Thursday, 2 April 2009

What is the Koran?

A young lady came up and asked about the Koran (Qur’an) and why is it different from the Bible.
Bible answer guy is focused on the truth of the Bible and looks at the questions and answers here in light of the witness of the old and new testaments of the Holy Bible.

Our expertise is not in Koranic literature,
but the research is available to support the claims in this article.
It is perhaps sad, but also true.



The Qur'an was written around the 7th century AD.
The Bible was written first.
The old testament was finished by the fifth Century BC (about 450 years before Jesus lived)
The New Testament was completed in the first century by people who knew Jesus personally.

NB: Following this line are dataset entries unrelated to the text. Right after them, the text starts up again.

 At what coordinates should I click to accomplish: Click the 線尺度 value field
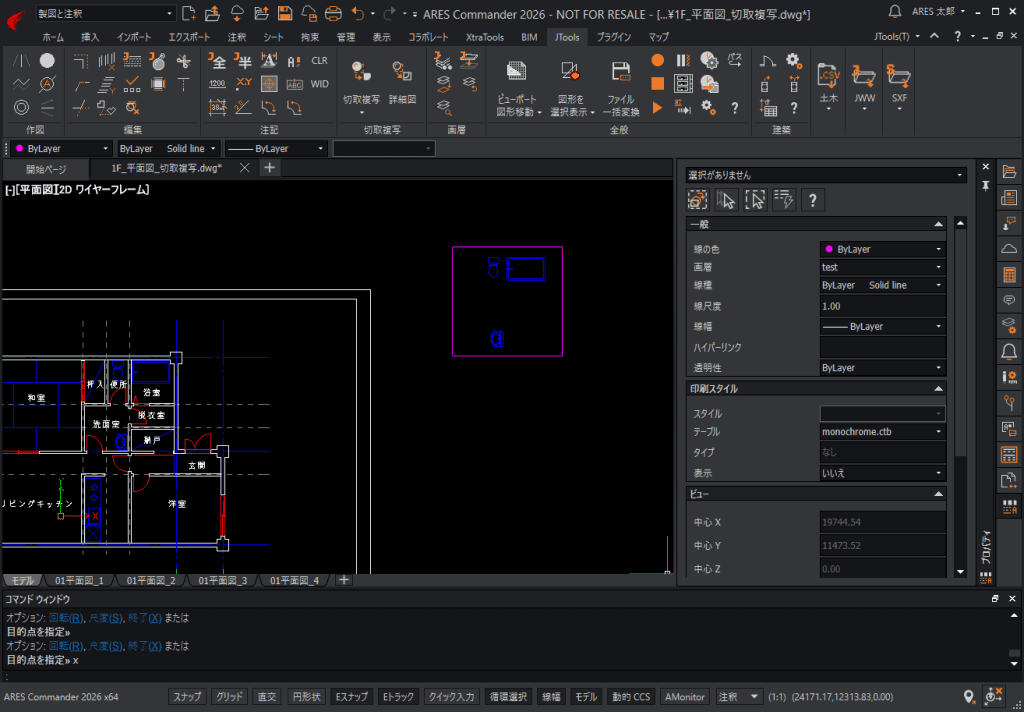click(882, 306)
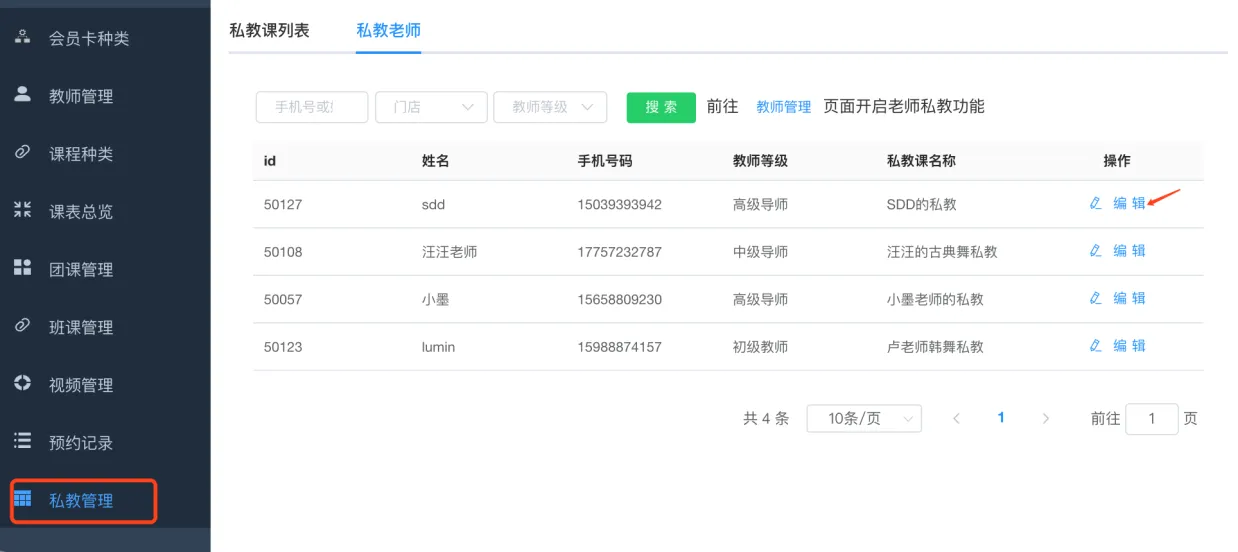Open the 10条/页 page size dropdown

tap(864, 419)
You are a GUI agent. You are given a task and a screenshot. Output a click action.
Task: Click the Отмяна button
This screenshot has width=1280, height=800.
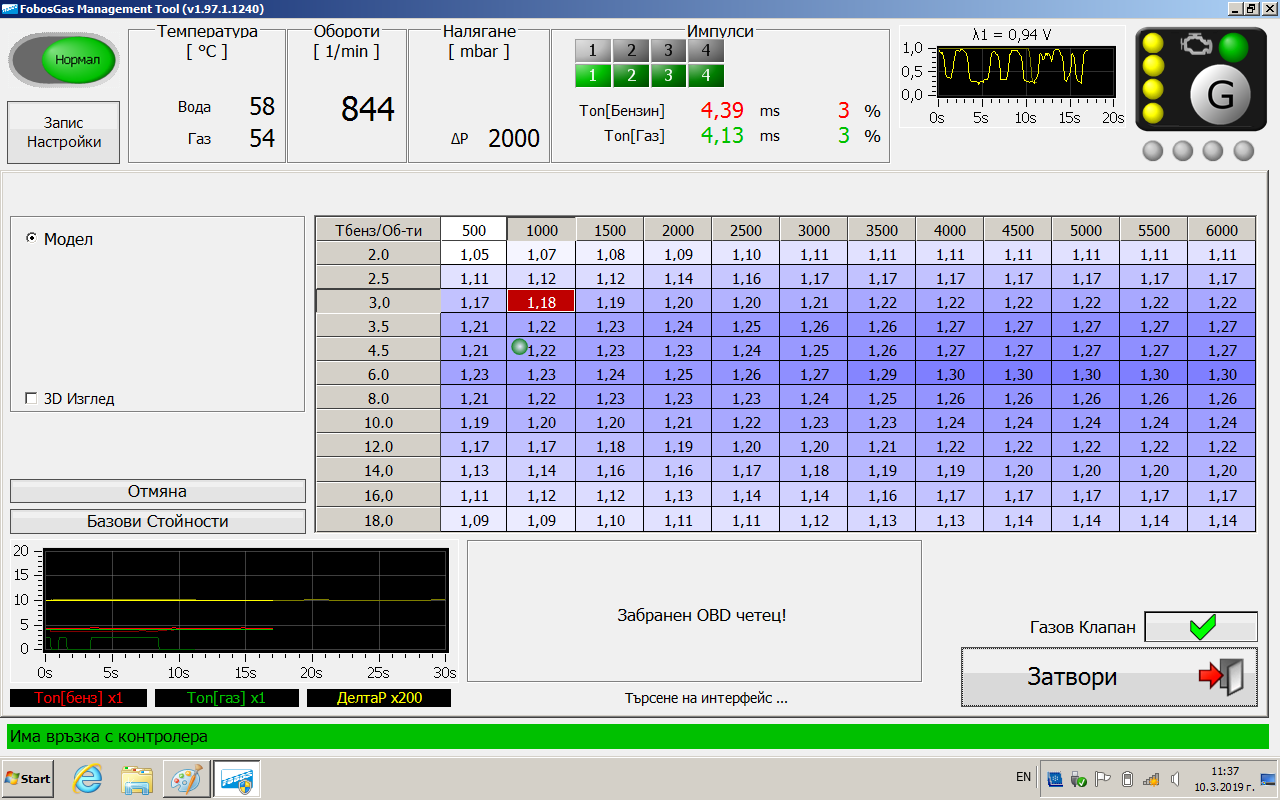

The Qur'an and the Bible do not agree with each other about key facts.
Three of which are: God's promises to Israel, the time when Moses lived, and the life and death of the messiah Jesus of Nazareth (Jesus Christ).

The Qur’an is the Islamic scripture that claims to be the final word from God.
The Koran is based solely upon what one person (Muhammad) allegedly saw and heard.

According to Islamic tradition, Mohammed, the founder of Islam, received revelations from the angel Gabriel on various occasions over a period of twenty-three years (Geisler and Saleeb, 1993, p. 90; cf. Sura 25:32; 17:106). After each personal encounter with Gabriel, Mohammed allegedly recited the words to scribes (cf. Sura 73:1-7). The Islamic scripture is based entirely upon these private “experiences.” The author Kippy Myers noted: “Only one person allegedly saw the angel. Only one person allegedly heard a voice. Only one person allegedly saw the visions. The only way to become a Moslem, then, is to take this one man’s word for it” (1994, p. 11).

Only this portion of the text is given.